● What to produce: Can you repeat each of the following lines exactly, without changing a character?

● Data to use:
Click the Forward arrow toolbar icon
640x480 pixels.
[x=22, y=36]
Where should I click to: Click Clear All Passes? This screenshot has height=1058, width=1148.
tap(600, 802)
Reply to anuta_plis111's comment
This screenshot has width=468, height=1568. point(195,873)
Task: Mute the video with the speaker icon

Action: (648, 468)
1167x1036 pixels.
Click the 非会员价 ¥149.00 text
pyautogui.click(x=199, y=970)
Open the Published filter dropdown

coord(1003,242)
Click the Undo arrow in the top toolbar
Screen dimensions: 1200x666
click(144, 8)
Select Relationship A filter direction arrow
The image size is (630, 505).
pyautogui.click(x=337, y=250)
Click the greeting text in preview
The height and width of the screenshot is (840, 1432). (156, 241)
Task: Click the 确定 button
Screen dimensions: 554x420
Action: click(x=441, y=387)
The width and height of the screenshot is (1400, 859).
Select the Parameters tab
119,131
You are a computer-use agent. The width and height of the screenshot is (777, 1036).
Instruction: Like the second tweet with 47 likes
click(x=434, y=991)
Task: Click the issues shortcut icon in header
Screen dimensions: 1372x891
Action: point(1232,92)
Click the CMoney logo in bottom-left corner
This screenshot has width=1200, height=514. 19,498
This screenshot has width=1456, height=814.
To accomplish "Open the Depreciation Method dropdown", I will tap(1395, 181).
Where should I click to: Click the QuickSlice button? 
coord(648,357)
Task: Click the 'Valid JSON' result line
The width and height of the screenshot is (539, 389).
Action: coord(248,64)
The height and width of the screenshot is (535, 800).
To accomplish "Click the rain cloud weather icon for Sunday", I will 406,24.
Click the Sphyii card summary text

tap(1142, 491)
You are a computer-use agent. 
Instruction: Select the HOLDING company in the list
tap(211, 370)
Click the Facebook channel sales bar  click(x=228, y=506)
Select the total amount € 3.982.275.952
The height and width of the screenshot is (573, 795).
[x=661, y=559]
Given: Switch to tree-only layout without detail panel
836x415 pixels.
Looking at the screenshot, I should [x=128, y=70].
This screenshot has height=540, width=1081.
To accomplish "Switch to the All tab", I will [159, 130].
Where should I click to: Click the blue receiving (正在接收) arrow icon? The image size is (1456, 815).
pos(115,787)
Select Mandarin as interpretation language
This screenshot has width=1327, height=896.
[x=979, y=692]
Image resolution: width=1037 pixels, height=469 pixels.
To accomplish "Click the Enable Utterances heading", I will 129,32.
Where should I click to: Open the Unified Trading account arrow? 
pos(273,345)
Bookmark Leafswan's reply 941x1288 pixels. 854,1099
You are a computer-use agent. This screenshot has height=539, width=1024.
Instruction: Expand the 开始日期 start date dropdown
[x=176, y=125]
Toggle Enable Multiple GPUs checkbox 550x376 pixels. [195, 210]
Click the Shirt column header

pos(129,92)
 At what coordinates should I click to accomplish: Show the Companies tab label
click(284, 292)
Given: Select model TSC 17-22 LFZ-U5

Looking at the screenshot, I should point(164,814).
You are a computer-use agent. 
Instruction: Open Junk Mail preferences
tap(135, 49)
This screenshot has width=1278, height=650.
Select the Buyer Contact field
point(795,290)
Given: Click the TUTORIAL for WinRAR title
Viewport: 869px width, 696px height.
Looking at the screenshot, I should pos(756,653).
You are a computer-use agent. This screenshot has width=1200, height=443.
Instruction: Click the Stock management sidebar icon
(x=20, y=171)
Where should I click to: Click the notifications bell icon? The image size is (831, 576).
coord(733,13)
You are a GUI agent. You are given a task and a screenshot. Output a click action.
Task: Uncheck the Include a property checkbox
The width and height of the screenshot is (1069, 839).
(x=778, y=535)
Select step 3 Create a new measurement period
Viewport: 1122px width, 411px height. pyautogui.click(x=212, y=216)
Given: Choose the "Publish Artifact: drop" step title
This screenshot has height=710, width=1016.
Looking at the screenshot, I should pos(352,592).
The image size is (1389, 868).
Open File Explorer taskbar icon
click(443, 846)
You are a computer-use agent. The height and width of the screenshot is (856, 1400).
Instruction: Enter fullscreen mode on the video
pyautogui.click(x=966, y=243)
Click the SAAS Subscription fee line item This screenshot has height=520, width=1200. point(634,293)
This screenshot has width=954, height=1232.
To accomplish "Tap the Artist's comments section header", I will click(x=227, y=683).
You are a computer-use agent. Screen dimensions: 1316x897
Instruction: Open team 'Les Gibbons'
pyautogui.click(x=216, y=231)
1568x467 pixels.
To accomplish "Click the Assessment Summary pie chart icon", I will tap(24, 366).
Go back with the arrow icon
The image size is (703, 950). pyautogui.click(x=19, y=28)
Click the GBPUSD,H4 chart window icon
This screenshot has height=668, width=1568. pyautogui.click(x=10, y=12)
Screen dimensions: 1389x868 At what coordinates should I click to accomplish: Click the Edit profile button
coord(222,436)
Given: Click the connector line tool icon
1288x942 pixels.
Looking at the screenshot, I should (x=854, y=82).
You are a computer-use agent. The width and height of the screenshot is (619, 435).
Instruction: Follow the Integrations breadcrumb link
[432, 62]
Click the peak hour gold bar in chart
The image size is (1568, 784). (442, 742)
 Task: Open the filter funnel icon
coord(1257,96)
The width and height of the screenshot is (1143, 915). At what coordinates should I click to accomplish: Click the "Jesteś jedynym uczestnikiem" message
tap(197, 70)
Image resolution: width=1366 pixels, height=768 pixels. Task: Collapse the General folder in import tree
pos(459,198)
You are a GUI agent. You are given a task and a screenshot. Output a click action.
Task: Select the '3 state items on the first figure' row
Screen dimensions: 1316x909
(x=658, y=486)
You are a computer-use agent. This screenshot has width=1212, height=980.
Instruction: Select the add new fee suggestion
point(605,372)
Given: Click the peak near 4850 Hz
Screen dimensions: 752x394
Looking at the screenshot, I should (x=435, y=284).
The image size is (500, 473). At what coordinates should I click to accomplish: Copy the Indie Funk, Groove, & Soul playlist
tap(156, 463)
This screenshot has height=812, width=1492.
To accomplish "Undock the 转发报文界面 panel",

● Answer to the task:
Click the Forward arrow toolbar icon
640x480 pixels.
[x=22, y=36]
Where should I click to: Click Clear All Passes? This screenshot has height=1058, width=1148.
tap(600, 802)
Reply to anuta_plis111's comment
This screenshot has width=468, height=1568. point(195,873)
Task: Mute the video with the speaker icon

Action: (648, 468)
1167x1036 pixels.
Click the 非会员价 ¥149.00 text
pyautogui.click(x=199, y=970)
Open the Published filter dropdown

coord(1003,242)
Click the Undo arrow in the top toolbar
Screen dimensions: 1200x666
click(144, 8)
Select Relationship A filter direction arrow
The image size is (630, 505).
pyautogui.click(x=337, y=250)
Click the greeting text in preview
The height and width of the screenshot is (840, 1432). (156, 241)
Task: Click the 确定 button
Screen dimensions: 554x420
Action: click(x=441, y=387)
The width and height of the screenshot is (1400, 859).
Select the Parameters tab
119,131
You are a computer-use agent. The width and height of the screenshot is (777, 1036).
Instruction: Like the second tweet with 47 likes
click(x=434, y=991)
Task: Click the issues shortcut icon in header
Screen dimensions: 1372x891
Action: point(1232,92)
Click the CMoney logo in bottom-left corner
This screenshot has width=1200, height=514. 19,498
This screenshot has width=1456, height=814.
To accomplish "Open the Depreciation Method dropdown", I will tap(1395, 181).
Where should I click to: Click the QuickSlice button? 
coord(648,357)
Task: Click the 'Valid JSON' result line
The width and height of the screenshot is (539, 389).
Action: coord(248,64)
The height and width of the screenshot is (535, 800).
To accomplish "Click the rain cloud weather icon for Sunday", I will 406,24.
Click the Sphyii card summary text

tap(1142, 491)
You are a computer-use agent. 
Instruction: Select the HOLDING company in the list
tap(211, 370)
Click the Facebook channel sales bar  click(x=228, y=506)
Select the total amount € 3.982.275.952
The height and width of the screenshot is (573, 795).
[x=661, y=559]
Given: Switch to tree-only layout without detail panel
836x415 pixels.
Looking at the screenshot, I should [x=128, y=70].
This screenshot has height=540, width=1081.
To accomplish "Switch to the All tab", I will [159, 130].
Where should I click to: Click the blue receiving (正在接收) arrow icon? The image size is (1456, 815).
pos(115,787)
Select Mandarin as interpretation language
This screenshot has width=1327, height=896.
[x=979, y=692]
Image resolution: width=1037 pixels, height=469 pixels.
To accomplish "Click the Enable Utterances heading", I will 129,32.
Where should I click to: Open the Unified Trading account arrow? 
pos(273,345)
Bookmark Leafswan's reply 941x1288 pixels. 854,1099
You are a computer-use agent. This screenshot has height=539, width=1024.
Instruction: Expand the 开始日期 start date dropdown
[x=176, y=125]
Toggle Enable Multiple GPUs checkbox 550x376 pixels. [195, 210]
Click the Shirt column header

pos(129,92)
 At what coordinates should I click to accomplish: Show the Companies tab label
click(284, 292)
Given: Select model TSC 17-22 LFZ-U5

Looking at the screenshot, I should point(164,814).
You are a computer-use agent. 
Instruction: Open Junk Mail preferences
tap(135, 49)
This screenshot has width=1278, height=650.
Select the Buyer Contact field
point(795,290)
Given: Click the TUTORIAL for WinRAR title
Viewport: 869px width, 696px height.
Looking at the screenshot, I should pos(756,653).
You are a computer-use agent. This screenshot has width=1200, height=443.
Instruction: Click the Stock management sidebar icon
(x=20, y=171)
Where should I click to: Click the notifications bell icon? The image size is (831, 576).
coord(733,13)
You are a GUI agent. You are given a task and a screenshot. Output a click action.
Task: Uncheck the Include a property checkbox
The width and height of the screenshot is (1069, 839).
(x=778, y=535)
Select step 3 Create a new measurement period
Viewport: 1122px width, 411px height. pyautogui.click(x=212, y=216)
Given: Choose the "Publish Artifact: drop" step title
This screenshot has height=710, width=1016.
Looking at the screenshot, I should pos(352,592).
The image size is (1389, 868).
Open File Explorer taskbar icon
click(443, 846)
You are a computer-use agent. The height and width of the screenshot is (856, 1400).
Instruction: Enter fullscreen mode on the video
pyautogui.click(x=966, y=243)
Click the SAAS Subscription fee line item This screenshot has height=520, width=1200. point(634,293)
This screenshot has width=954, height=1232.
To accomplish "Tap the Artist's comments section header", I will click(x=227, y=683).
You are a computer-use agent. Screen dimensions: 1316x897
Instruction: Open team 'Les Gibbons'
pyautogui.click(x=216, y=231)
1568x467 pixels.
To accomplish "Click the Assessment Summary pie chart icon", I will tap(24, 366).
Go back with the arrow icon
The image size is (703, 950). pyautogui.click(x=19, y=28)
Click the GBPUSD,H4 chart window icon
This screenshot has height=668, width=1568. pyautogui.click(x=10, y=12)
Screen dimensions: 1389x868 At what coordinates should I click to accomplish: Click the Edit profile button
coord(222,436)
Given: Click the connector line tool icon
1288x942 pixels.
Looking at the screenshot, I should (x=854, y=82).
You are a computer-use agent. The width and height of the screenshot is (619, 435).
Instruction: Follow the Integrations breadcrumb link
[432, 62]
Click the peak hour gold bar in chart
The image size is (1568, 784). (442, 742)
 Task: Open the filter funnel icon
coord(1257,96)
The width and height of the screenshot is (1143, 915). At what coordinates should I click to accomplish: Click the "Jesteś jedynym uczestnikiem" message
tap(197, 70)
Image resolution: width=1366 pixels, height=768 pixels. Task: Collapse the General folder in import tree
pos(459,198)
You are a GUI agent. You are given a task and a screenshot. Output a click action.
Task: Select the '3 state items on the first figure' row
Screen dimensions: 1316x909
(x=658, y=486)
You are a computer-use agent. This screenshot has width=1212, height=980.
Instruction: Select the add new fee suggestion
point(605,372)
Given: Click the peak near 4850 Hz
Screen dimensions: 752x394
Looking at the screenshot, I should (x=435, y=284).
The image size is (500, 473). At what coordinates should I click to accomplish: Copy the Indie Funk, Groove, & Soul playlist
tap(156, 463)
This screenshot has height=812, width=1492.
To accomplish "Undock the 转发报文界面 panel",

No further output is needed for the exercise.